▶ **Your objective**
Where does the string "Nancy" occur in the entries below? Copy every line where it does.

(Input data Opens)

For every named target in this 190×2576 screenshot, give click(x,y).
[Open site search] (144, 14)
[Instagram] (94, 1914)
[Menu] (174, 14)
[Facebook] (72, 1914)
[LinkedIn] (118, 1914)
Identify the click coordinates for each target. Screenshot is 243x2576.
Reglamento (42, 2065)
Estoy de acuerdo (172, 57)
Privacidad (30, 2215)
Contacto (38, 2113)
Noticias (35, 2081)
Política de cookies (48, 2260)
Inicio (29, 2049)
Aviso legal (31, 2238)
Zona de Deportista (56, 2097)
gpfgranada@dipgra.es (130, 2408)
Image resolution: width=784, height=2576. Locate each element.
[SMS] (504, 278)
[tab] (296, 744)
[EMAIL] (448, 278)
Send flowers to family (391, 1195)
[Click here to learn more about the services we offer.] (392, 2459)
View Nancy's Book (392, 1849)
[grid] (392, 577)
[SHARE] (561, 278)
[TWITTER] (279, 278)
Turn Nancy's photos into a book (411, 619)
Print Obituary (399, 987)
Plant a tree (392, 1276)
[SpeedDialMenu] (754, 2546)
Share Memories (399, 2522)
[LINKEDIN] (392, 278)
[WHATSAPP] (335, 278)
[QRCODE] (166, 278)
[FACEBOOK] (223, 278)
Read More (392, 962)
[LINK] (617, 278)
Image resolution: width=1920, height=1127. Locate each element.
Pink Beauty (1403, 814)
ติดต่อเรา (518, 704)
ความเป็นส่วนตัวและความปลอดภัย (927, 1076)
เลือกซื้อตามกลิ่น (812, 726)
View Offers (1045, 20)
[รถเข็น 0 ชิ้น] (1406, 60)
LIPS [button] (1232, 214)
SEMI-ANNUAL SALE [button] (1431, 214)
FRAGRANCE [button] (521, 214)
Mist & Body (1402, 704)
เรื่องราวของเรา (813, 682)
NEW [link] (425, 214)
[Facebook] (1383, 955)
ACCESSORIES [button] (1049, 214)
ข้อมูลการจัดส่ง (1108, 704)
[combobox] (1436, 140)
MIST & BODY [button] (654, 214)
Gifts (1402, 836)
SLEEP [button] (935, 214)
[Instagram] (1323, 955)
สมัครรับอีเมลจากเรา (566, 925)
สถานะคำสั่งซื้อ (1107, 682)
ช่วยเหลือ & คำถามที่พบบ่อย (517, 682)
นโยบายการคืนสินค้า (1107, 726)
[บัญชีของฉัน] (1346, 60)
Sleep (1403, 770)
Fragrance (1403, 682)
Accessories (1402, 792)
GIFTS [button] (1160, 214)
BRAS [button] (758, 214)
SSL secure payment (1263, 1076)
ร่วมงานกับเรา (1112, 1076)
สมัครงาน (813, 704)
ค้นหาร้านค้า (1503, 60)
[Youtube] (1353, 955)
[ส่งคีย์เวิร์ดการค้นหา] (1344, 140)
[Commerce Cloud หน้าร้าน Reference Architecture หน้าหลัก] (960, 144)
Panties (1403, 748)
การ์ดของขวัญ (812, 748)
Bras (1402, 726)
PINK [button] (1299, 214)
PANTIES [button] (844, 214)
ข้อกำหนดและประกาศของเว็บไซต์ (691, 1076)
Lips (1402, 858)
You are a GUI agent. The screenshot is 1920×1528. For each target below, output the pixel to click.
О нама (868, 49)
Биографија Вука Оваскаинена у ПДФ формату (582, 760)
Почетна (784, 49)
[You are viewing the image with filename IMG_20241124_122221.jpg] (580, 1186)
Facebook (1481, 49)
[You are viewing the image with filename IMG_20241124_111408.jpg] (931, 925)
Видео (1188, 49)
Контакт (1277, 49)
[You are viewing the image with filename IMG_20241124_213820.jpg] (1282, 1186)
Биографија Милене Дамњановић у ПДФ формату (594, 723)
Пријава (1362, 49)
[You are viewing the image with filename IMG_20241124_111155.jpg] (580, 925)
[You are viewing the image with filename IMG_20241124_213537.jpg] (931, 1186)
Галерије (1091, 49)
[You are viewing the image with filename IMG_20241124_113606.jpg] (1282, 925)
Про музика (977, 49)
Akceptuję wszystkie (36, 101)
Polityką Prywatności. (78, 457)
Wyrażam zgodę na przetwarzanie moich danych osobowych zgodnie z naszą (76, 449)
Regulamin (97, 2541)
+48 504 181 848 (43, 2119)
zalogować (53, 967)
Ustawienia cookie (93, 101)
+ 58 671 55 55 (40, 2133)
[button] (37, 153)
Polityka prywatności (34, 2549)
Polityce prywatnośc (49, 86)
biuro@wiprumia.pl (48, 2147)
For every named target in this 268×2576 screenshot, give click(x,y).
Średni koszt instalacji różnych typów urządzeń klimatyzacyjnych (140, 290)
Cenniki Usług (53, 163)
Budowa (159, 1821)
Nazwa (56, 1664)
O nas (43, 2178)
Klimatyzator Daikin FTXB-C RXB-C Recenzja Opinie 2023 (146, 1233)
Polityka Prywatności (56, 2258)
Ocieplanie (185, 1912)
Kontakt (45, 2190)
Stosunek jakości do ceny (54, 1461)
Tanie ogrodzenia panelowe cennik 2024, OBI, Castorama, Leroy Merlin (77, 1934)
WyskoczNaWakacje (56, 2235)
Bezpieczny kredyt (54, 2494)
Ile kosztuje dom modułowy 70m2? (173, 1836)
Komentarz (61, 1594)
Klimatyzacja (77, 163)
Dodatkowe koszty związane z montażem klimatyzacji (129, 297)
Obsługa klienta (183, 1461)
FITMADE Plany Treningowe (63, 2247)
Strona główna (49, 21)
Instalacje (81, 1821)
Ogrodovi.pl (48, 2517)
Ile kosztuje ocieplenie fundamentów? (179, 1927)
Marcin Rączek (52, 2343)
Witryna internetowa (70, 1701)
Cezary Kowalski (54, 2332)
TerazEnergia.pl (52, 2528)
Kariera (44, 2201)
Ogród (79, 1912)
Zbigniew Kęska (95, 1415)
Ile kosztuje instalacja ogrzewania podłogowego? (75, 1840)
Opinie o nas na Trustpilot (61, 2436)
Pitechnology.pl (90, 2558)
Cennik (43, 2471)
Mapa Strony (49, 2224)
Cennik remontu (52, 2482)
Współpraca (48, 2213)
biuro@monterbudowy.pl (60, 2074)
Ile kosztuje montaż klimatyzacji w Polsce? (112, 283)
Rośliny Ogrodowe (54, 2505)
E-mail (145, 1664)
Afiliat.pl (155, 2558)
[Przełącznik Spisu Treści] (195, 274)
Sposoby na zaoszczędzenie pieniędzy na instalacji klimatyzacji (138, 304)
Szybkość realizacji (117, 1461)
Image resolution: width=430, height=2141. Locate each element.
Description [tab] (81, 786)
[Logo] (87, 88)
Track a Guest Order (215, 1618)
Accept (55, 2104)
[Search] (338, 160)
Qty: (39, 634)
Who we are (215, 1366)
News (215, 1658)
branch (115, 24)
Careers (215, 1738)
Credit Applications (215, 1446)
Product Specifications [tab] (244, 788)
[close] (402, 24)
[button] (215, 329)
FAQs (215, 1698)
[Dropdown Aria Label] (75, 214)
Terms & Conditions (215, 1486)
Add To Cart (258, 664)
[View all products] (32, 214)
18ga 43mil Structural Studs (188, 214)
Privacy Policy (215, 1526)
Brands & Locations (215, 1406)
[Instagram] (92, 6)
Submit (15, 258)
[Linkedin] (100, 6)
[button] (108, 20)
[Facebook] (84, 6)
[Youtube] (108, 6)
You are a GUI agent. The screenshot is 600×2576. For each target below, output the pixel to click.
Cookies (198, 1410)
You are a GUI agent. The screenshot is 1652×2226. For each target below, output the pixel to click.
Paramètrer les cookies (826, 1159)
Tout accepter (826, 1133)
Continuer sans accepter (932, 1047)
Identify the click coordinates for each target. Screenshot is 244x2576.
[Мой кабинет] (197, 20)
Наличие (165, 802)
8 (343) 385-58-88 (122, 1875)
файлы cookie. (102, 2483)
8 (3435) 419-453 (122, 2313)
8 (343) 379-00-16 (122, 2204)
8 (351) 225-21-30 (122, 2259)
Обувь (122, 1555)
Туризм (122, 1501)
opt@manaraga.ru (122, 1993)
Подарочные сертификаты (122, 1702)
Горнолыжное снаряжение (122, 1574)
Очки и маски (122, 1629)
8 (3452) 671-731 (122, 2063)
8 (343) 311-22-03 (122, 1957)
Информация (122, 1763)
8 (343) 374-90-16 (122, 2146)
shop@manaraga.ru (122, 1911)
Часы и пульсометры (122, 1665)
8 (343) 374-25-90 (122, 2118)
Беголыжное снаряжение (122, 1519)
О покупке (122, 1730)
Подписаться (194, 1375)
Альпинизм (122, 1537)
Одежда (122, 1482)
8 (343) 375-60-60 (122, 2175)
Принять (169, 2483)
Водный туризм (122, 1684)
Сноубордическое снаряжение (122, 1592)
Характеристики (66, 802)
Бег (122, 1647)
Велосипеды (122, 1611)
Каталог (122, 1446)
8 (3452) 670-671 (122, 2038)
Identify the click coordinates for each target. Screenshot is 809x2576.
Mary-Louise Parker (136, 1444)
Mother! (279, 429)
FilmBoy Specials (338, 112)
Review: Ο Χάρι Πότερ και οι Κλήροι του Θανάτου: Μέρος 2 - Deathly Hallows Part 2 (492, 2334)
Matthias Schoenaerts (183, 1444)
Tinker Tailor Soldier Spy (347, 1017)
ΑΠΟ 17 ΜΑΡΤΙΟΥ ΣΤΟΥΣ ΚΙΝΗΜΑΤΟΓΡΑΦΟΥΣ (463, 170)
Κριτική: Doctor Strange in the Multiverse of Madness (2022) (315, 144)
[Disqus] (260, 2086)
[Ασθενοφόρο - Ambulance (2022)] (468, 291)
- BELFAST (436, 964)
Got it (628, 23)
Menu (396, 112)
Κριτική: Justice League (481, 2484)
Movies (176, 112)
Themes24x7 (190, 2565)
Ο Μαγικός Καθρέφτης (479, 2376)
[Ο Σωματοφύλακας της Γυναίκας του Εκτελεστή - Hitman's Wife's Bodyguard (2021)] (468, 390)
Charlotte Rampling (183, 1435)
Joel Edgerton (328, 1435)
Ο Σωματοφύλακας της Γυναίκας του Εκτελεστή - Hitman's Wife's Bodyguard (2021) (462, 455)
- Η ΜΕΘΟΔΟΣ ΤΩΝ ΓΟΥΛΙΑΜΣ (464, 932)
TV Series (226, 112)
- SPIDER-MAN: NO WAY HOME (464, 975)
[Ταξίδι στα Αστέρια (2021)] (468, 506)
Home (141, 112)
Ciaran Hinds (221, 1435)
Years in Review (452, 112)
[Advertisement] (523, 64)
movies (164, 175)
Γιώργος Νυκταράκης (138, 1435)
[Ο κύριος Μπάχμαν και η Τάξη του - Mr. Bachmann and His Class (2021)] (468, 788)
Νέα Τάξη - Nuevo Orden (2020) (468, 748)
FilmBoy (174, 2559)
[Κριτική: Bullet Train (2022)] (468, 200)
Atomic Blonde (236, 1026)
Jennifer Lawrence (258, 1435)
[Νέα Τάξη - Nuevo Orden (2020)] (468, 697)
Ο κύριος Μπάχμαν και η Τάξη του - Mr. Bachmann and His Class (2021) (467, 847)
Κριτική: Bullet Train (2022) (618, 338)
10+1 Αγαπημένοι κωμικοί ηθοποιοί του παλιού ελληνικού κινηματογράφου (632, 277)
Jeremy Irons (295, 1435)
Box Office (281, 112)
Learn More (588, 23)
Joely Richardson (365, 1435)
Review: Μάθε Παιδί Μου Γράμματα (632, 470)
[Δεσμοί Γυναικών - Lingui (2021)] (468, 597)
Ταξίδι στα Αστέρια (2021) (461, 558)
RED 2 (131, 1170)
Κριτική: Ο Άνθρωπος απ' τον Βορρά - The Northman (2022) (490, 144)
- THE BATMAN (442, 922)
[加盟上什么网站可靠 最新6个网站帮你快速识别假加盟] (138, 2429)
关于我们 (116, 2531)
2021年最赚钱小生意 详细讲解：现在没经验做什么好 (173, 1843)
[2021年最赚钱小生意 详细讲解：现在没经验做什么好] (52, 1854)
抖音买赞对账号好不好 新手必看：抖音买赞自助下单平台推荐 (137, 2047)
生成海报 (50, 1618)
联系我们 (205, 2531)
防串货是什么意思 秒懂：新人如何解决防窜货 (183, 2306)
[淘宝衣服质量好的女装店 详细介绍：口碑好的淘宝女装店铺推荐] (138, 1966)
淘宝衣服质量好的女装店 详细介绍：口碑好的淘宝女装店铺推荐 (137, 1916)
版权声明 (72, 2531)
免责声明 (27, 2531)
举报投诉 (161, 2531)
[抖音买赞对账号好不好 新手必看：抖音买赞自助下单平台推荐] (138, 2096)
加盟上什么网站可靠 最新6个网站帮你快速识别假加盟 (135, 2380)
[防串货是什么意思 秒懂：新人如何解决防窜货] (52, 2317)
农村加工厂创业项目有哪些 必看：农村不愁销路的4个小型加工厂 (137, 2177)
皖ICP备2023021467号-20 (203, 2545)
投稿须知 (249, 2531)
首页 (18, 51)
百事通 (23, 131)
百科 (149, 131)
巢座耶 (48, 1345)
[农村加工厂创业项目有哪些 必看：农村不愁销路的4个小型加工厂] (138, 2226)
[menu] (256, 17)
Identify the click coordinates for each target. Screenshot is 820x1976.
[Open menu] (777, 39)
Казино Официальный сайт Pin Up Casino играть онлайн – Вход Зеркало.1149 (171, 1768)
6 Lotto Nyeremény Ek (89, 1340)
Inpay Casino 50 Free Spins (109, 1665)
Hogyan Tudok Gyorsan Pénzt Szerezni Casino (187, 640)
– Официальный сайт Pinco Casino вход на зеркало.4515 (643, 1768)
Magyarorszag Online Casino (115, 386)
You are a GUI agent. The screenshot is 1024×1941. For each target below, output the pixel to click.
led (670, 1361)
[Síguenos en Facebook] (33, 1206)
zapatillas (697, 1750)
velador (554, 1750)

(Input data Closes)

▶ **Problem solution**
View Nancy's Book (392, 1849)
Turn Nancy's photos into a book (411, 619)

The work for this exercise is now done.